Calrec Audio unveils the secret of Bluefin

The high efficiency of field-programmable gate array chips proves perfect for high-density signal processing in audio consoles.
Calrec pioneered its high-density Bluefin processing technology through the use of console-specific FPGA architecture instead of typical DSP chips.

With the introduction of its new Omega audio console, Calrec has revealed some basics behind its award-winning Bluefin technology. Bluefin packs 480 channel processing paths onto just one card, resulting in huge potential power and space savings. At an NAB2007 press conference, the company explained the advantages of its approach.
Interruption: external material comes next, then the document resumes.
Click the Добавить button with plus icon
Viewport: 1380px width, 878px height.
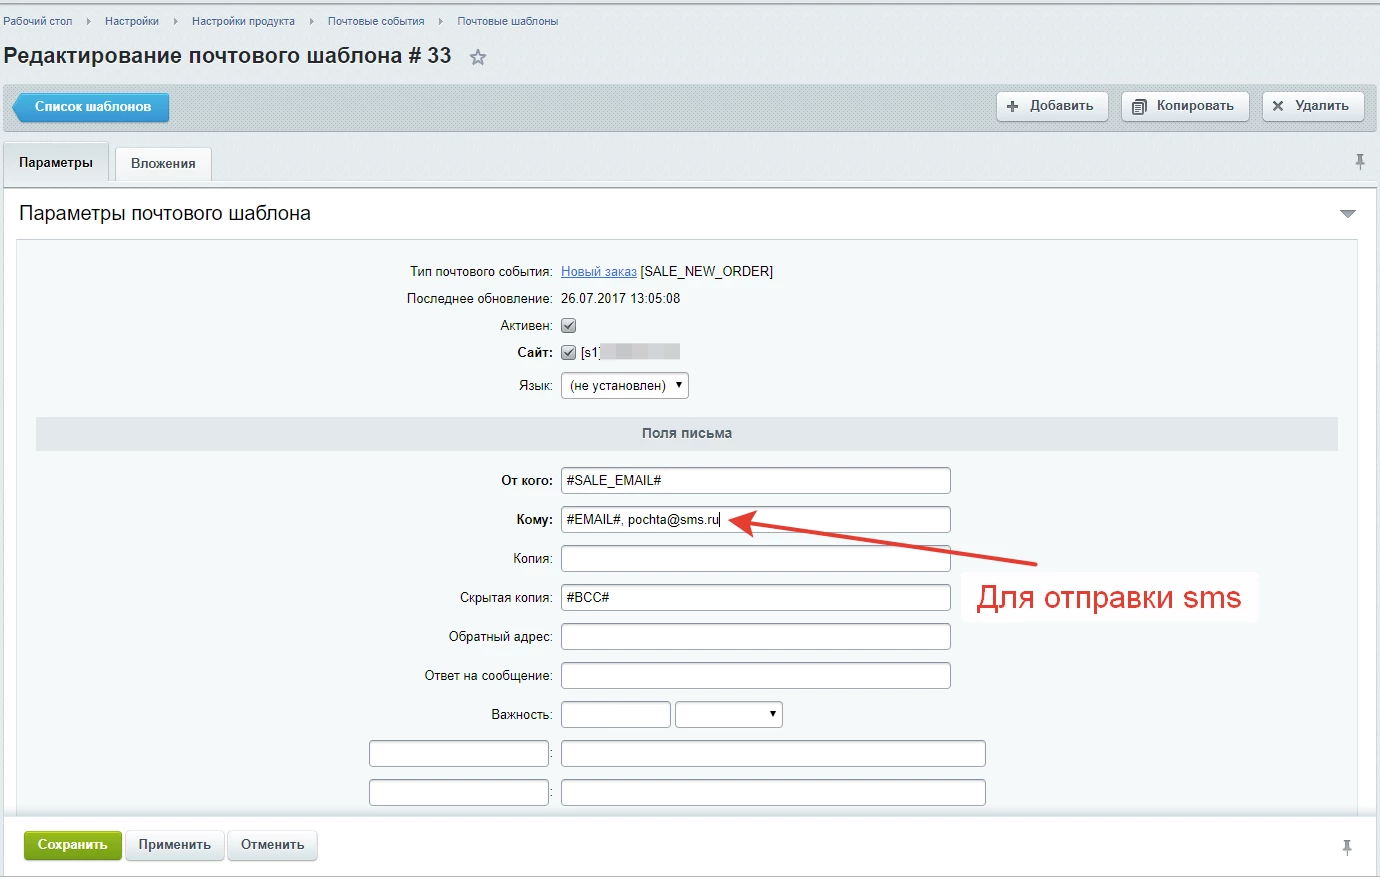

Audio mixing consoles require only a few different mathematical operations, but these must be performed by the billions every second. Because traditional DSP chips are optimized to do a wide variety of mathematical operations, Calrec explored the idea of configuring field-programmable gate array (FPGA) chips specifically for use in console DSP applications. At the time, the company was already using FPGAs for mixing and gain control in its Alpha, Sigma and Zeta consoles.

During the course of two years, technical director Patrick Warrington and his team of engineers devised FPGA processing structures and logic resources dedicated to only doing those operations needed for audio. "The increases we saw in efficiency were breathtaking," Warrington says. "FPGAs allow the creation of a set of processing structures, each of which is designed to perform only one job, but with staggering efficiency. This means that processing power can be very precisely mapped onto the algorithmic framework, and logic resources tailored exactly to meet the required precision."
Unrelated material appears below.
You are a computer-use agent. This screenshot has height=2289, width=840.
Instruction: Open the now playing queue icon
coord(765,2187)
The FPGA design approach has realized so much efficiency that, in the Calrec Alpha console, a single Bluefin DSP card does more than double the work of 26 conventional cards, while a second Bluefin card provides 100 percent redundancy. Advantages to users include reductions in power usage, heat generation and component failure. In short, the FPGA base makes for a DSP system with huge advantages over conventional designs for about the same cost.
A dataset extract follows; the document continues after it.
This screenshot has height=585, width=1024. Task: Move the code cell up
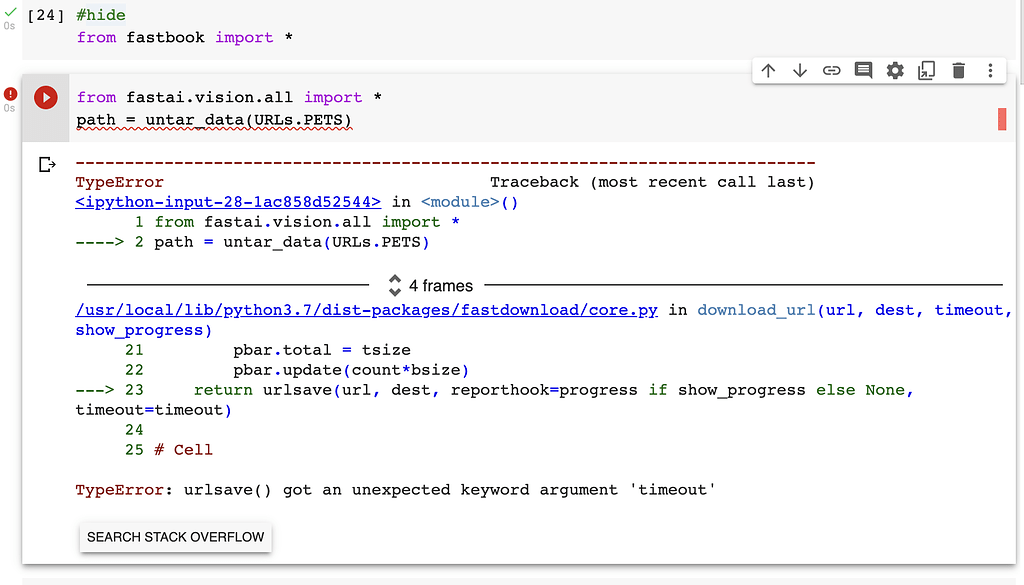point(768,70)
These efficiencies are particularly relevant at this time, with so many broadcasters moving toward 5.1 surround production and the need for more audio channels. Bluefin consoles allow full EQ and dynamics to all channels, and can provide 78 full 5.1 surround-sound channels. The system also allows for eight 5.1 groups with full EQ and dynamics, four main 5.1 surround-sound outputs, 48 multitrack outputs, 20 aux outputs and 19.6 minutes of delay.